IN JANUARY, two men, pensioner Philip Dlamini and an unidentified man were shot dead in Inchanga, KwaZulu-Natal, following a South African Communist Party (SACP) meeting. It was being held 3km from an ANC meeting to nominate candidates as councillors in ward four in Fredville, KwaZulu-Natal. It was reported that the unidentified man was killed after being suspected of being a hit man.

eThekwini mayor and provincial SACP chairman James Nxumalo, who lives in Inchanga, said: “I heard gunshots, about 50 of them, coming from the soccer field.” He then called the police.

In every case, the police have said the motive for the killing is unknown, although politics has not been ruled out. In every case, no arrests have been reported and the police have asked the public to come forward with information.

Wikipedia has a page titled Political Assassinations in Post-Apartheid South Africa. It has three lists — one for politicians killed, one for other political killings (members of trade unions or the SACP) and one for government officials. Starting in 2005, there are 52 entries on the page.

Journalist Genevieve Quintal estimates that 46 people across all political structures were assassinated between 2007 and 2012.

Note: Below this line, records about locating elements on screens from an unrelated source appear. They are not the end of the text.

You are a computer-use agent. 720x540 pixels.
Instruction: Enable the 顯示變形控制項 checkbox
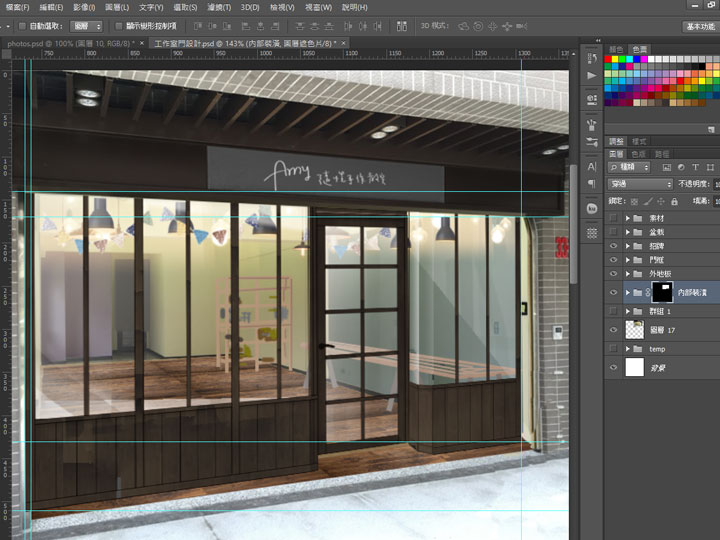pos(119,26)
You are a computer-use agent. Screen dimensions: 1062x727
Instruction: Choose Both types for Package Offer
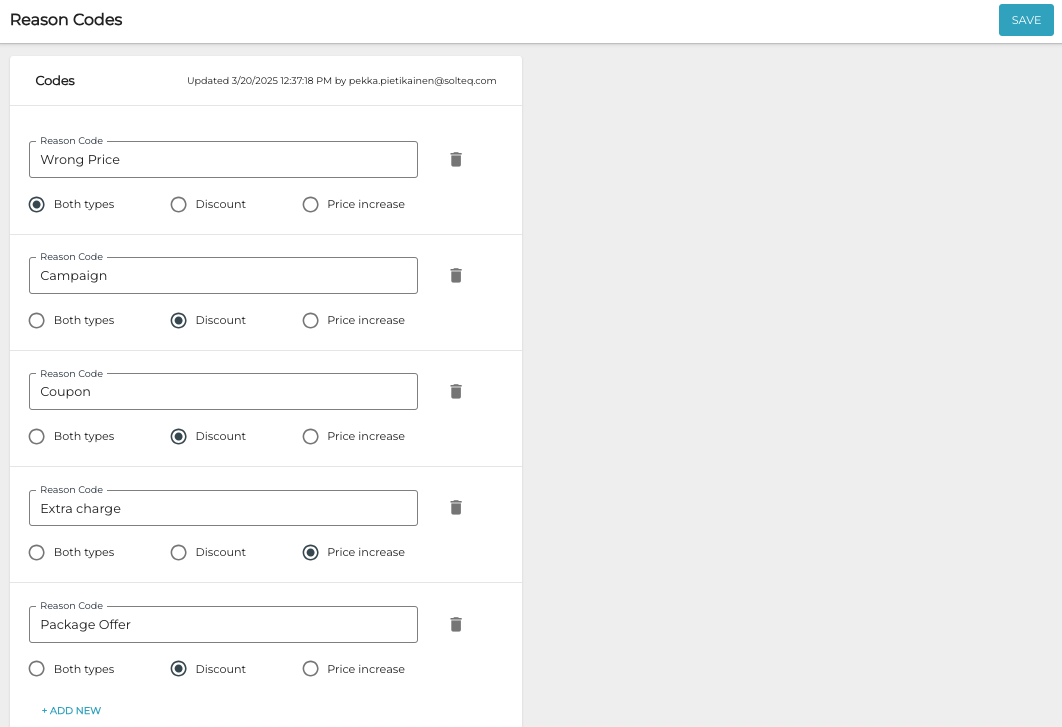tap(37, 669)
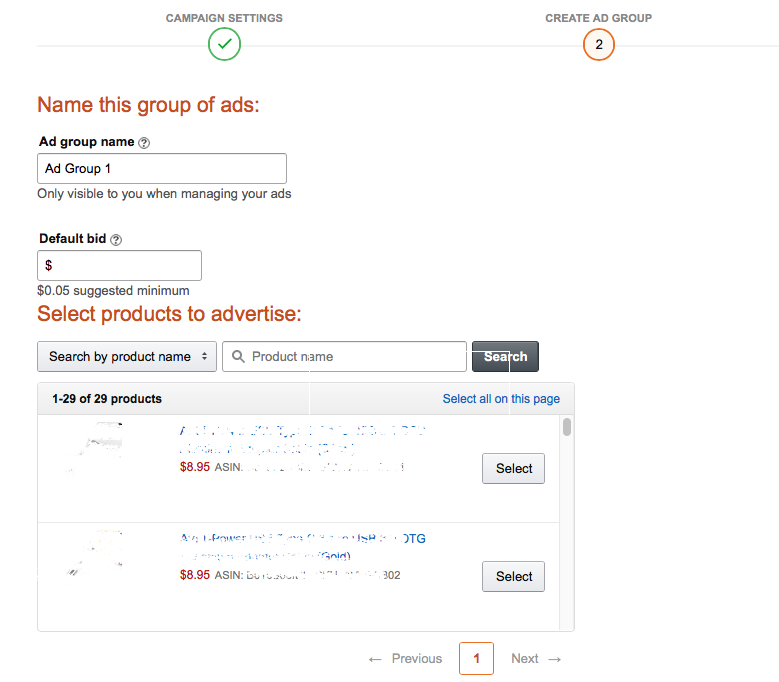Focus the Product name search box
This screenshot has width=779, height=682.
coord(344,356)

The Daily Maverick estimates there were 59 political assassinations between 2008 and 2013. And a 2013 internal ANC report claimed 38 of its members had been killed in KwaZulu-Natal since the beginning of 2011, as well as 13 Inkatha Freedom Party and National Freedom Party members.

Although there is some overlap between them, it is unlikely any of these lists are definitive. Many of the cases remain unresolved.

Some of the murders might be the product of violent crime, which is rife, but many share common characteristics. One of them is drive-by shooting, or people shot in the driveways of their homes.

A great many victims are shot execution-style or multiple times from close range. Poison also features prominently.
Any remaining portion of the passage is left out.